Challenges we ran into

  • Tone Balance: Retro Pokémon charm vs. Soulslike intensity.
  • Clarity vs. Nostalgia: Keeping telegraphs obvious while staying in an 8×8 or 16×16 sprite grid.
  • Performance: Tile-based maps plus dynamic combat effects pushed memory usage.
  • Combat Readability: Retro overworld sprites weren’t enough—so we added glow/tile effects for attacks.

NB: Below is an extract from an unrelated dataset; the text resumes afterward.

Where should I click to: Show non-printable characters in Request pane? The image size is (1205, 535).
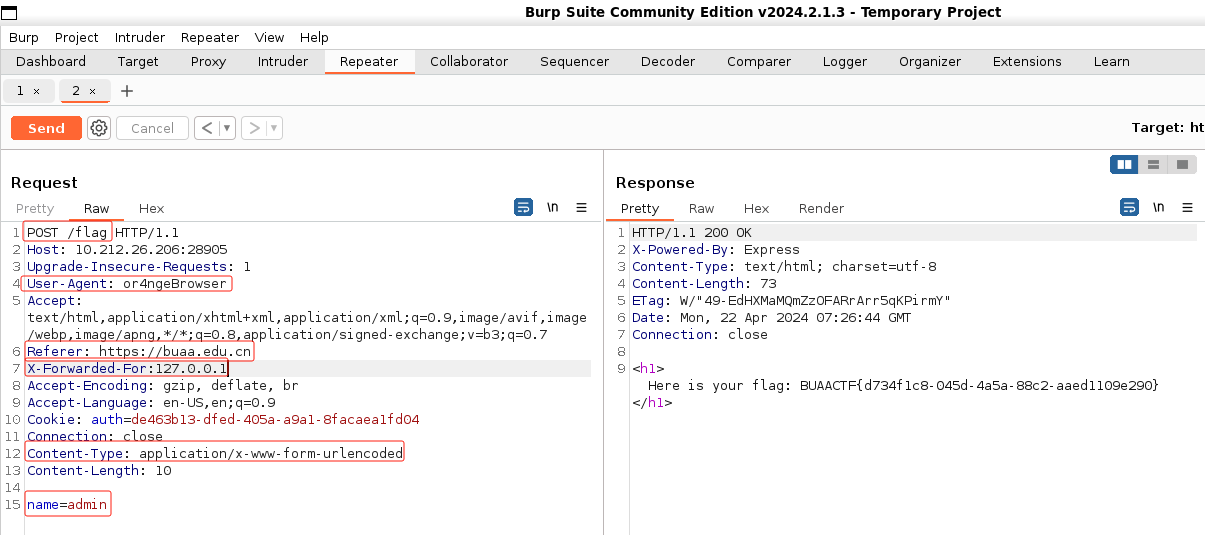(x=553, y=208)
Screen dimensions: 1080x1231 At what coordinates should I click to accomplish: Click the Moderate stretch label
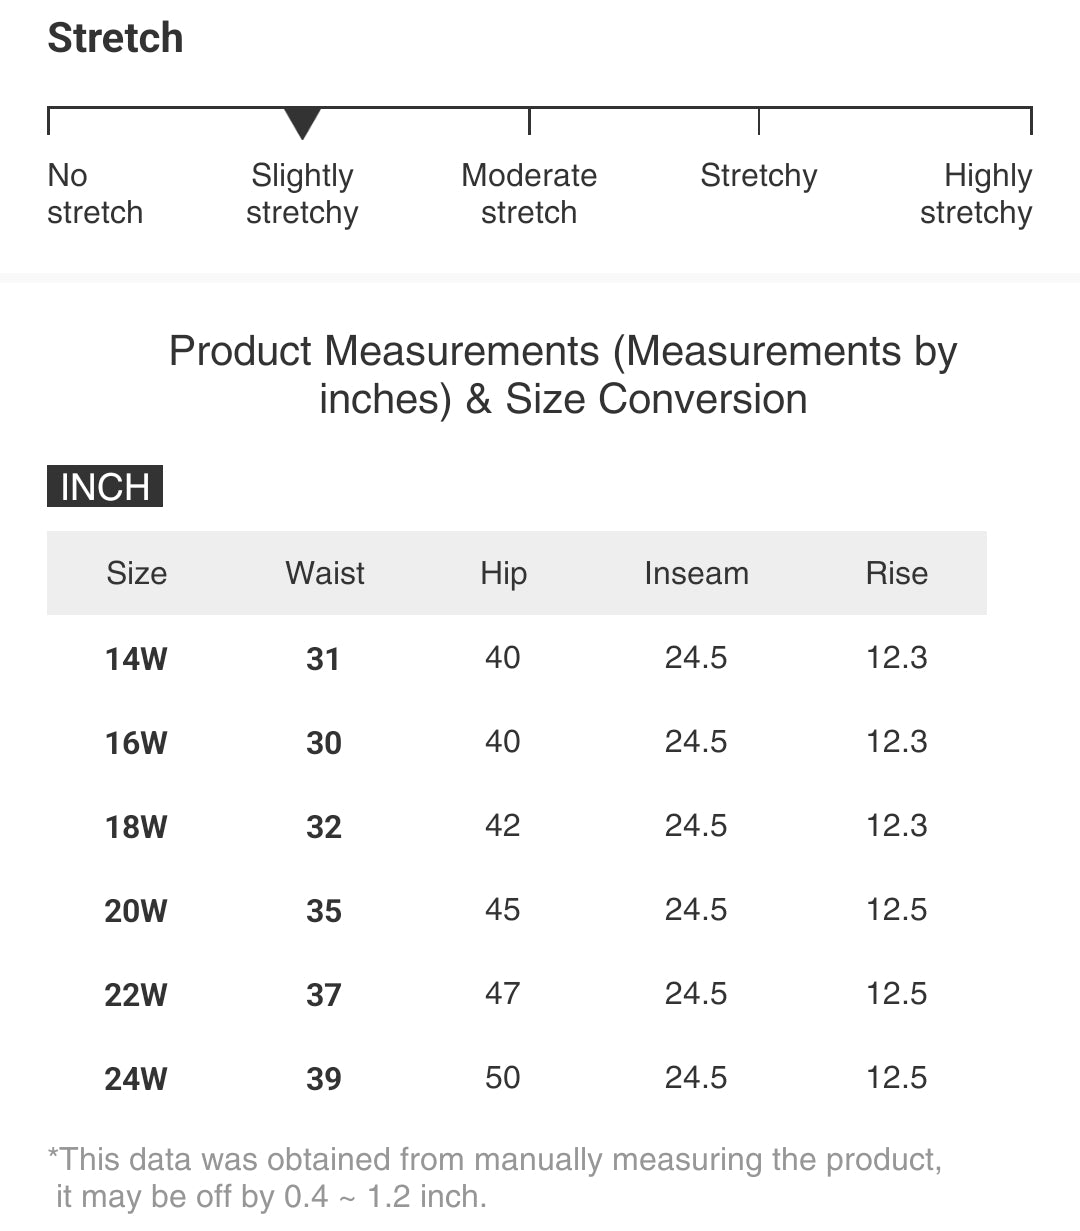[529, 194]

Accomplishments we’re proud of

  1. Hybrid Aesthetic: Overworld exploration feels like Pokémon Red/Blue, but combat feels like Souls.
  2. Combat Mastery Loop: Playtesters describe duels as “brutal but fair.”
  3. Cohesive Retro Visual Identity: Pixel tiles + sprite telegraphs + chiptune audio = unique identity.
  4. System Interconnection: Overworld exploration feeds into combat; stamina/positioning drive moment-to-moment decisions.

What we learned

  • Fairness is measurable—even in a retro system.
  • Scope matters: building the overworld in a Pokémon-style tilemap gave us fast iteration.
  • Performance is gameplay: optimized effects = smooth duels at 60 FPS.
  • Retro doesn’t mean simple: we can have nostalgia and depth.

What’s next for Soulsong

  • Expanded Overworld: New biomes (icy routes, lava caves, haunted forests).
  • Enemy Archetypes: Retro bosses with multi-phase duels.
  • Player Progression: Unlockable weapons, abilities, retro-style equipment menus.
  • Public Demo: To validate the hybrid identity with retro RPG + Soulslike fans.

The takeaway

Soulsong proves you can marry retro RPG charm with Soulslike precision combat.

It is evidence of a team that can:

  • Frame design as measurable systems,
  • Solve problems with disciplined iteration,
  • Build a game that balances Pokémon nostalgia with Dark Souls intensity,
  • And scale toward a commercially viable release.

The foundation is solid, the vision is unique, and the execution is systematic. The next stage is to expand this retro-Soulslike hybrid into a full content-rich release.